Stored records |
|---|
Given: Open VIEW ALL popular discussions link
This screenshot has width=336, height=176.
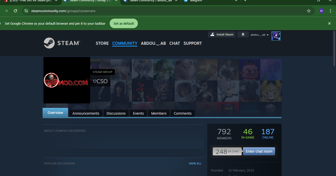Looking at the screenshot, I should click(x=195, y=163).
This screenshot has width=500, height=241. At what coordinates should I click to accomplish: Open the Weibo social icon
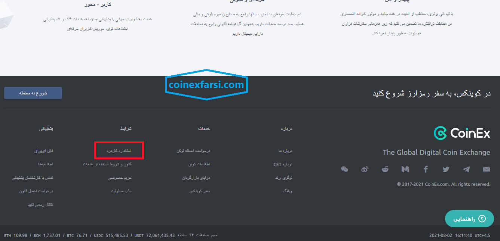click(365, 169)
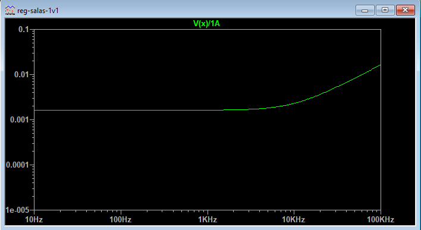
|---|
Exercise prompt | Print each entry shown above with exact wording and no pictures.

Reply |
Given: Open VIEW ALL popular discussions link
This screenshot has width=336, height=176.
Looking at the screenshot, I should click(x=195, y=163).
This screenshot has width=500, height=241. At what coordinates should I click to accomplish: Open the Weibo social icon
click(365, 169)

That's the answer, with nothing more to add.